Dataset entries
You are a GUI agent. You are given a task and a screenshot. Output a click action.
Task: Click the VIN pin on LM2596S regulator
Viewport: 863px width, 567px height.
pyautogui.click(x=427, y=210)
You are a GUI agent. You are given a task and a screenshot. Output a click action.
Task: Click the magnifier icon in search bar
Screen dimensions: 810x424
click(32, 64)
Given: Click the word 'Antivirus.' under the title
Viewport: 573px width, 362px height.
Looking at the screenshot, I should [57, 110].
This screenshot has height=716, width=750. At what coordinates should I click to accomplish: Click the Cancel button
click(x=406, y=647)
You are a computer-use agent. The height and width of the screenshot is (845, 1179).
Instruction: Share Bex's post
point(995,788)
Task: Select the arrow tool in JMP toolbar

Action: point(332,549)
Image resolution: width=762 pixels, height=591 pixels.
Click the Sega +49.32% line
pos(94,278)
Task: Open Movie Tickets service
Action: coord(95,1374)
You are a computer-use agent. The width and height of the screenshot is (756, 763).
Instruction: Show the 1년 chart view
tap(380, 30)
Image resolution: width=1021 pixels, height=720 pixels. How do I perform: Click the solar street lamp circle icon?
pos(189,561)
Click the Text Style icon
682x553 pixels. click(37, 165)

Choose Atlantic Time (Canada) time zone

Instructions to follow
Your answer should consist only of the lines from the one that holds "Viewport: 573px width, 362px height." to the end of the entries above, both ends included, each repeated exactly.

Output of the exercise
Viewport: 573px width, 362px height.
Looking at the screenshot, I should [57, 110].
This screenshot has height=716, width=750. At what coordinates should I click to accomplish: Click the Cancel button
click(x=406, y=647)
You are a computer-use agent. The height and width of the screenshot is (845, 1179).
Instruction: Share Bex's post
point(995,788)
Task: Select the arrow tool in JMP toolbar

Action: point(332,549)
Image resolution: width=762 pixels, height=591 pixels.
Click the Sega +49.32% line
pos(94,278)
Task: Open Movie Tickets service
Action: coord(95,1374)
You are a computer-use agent. The width and height of the screenshot is (756, 763).
Instruction: Show the 1년 chart view
tap(380, 30)
Image resolution: width=1021 pixels, height=720 pixels. How do I perform: Click the solar street lamp circle icon?
pos(189,561)
Click the Text Style icon
682x553 pixels. click(37, 165)

Choose Atlantic Time (Canada) time zone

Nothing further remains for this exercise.